Task instructions
Rewrite the stretch of the Snowflake Notebooks guide from "Create a Snowflake" through "run the cells.", renaming "Kumo SDK" to "Kumo Python SDK".

Text for analysis
========================================

Snowflake Notebooks

This guide walks you through running KumoRFM inside Snowflake Notebooks. Your data never leaves Snowflake - you connect, build a graph, and make predictions all from within a notebook. By the end of this guide you will:

Create a Snowflake Notebook and connect it to a compute pool
Install the Kumo SDK
Build a graph from your data (three ways to do this)
Run prediction queries using KumoRFM

Want to skip ahead? Download the example notebook and import it into Snowflake. It comes pre-filled with all the code from this guide - just update the settings and run the cells.

Setup

Follow Steps 1–5 below to set up your notebook. These steps are the same regardless of which data source you use later.

Step 1. Open Snowflake and go to Workspaces

Snowflake sidebar showing Projects > Workspaces

You will see the Welcome to Workspaces page with options to create SQL files, Notebooks, and dbt Projects.

Step 2. Create a new Notebook

In the left panel, click + Add new. A dropdown menu will appear. Click Notebook.

Add new dropdown showing Notebook option

A new empty notebook will open. You can rename it by clicking the title at the top (for example, RFM_DEMO.ipynb).

Step 3. Connect your Notebook

Before you can run any code, you need to connect the notebook to a compute resource. Click the Connect button at the top of the notebook. A dialog called Connect your notebook will appear. Fill in the following settings:

Setting	What to enter
Service name	A name for the notebook service (e.g., `KUMO_SNOWSERVICES_SERVICE_3`)
External access integrations	Select an external access integration that has internet access (e.g., one that allows connections to PyPI). This is needed to install packages. Contact your Snowflake admin if you do not have one set up.
Compute type	Select CPU
Python version	Select Python 3.12 (or the latest available)
Runtime version	Select v2.3 (or the latest available)
Compute pool	Select `SYSTEM_COMPUTE_POOL_CPU (CPU_X64_XS)` or another CPU pool available to you
Idle timeout	Choose how long the notebook stays running when idle (e.g., 24 hours)

Click Create and connect. Wait for the status indicator at the top of the notebook to turn green (showing Connected).

Step 4. Install the Kumo SDK

In the first cell of your notebook, install the kumoai package by running:

!pip install kumoai

You will see pip output showing the package being installed along with its dependencies. Once it finishes, you are ready to use KumoRFM.

Step 5. Import and initialize

In the next cell, import the required modules:

import kumoai.rfm as rfm
from snowflake.snowpark.context import get_active_session

In the next cell, get the Snowflake connection and initialize KumoRFM:

connection = get_active_session().connection
rfm.init()

That’s it - KumoRFM is now ready to use. Next, pick one of the three options below to build a graph from your data.

========================================

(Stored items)
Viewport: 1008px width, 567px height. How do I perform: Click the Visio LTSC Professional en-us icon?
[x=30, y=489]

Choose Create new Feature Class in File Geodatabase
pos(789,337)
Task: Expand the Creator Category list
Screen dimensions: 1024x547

========================================

Exercise solution
Create a Snowflake Notebook and connect it to a compute pool
Install the Kumo Python SDK
Build a graph from your data (three ways to do this)
Run prediction queries using KumoRFM

Want to skip ahead? Download the example notebook and import it into Snowflake. It comes pre-filled with all the code from this guide - just update the settings and run the cells.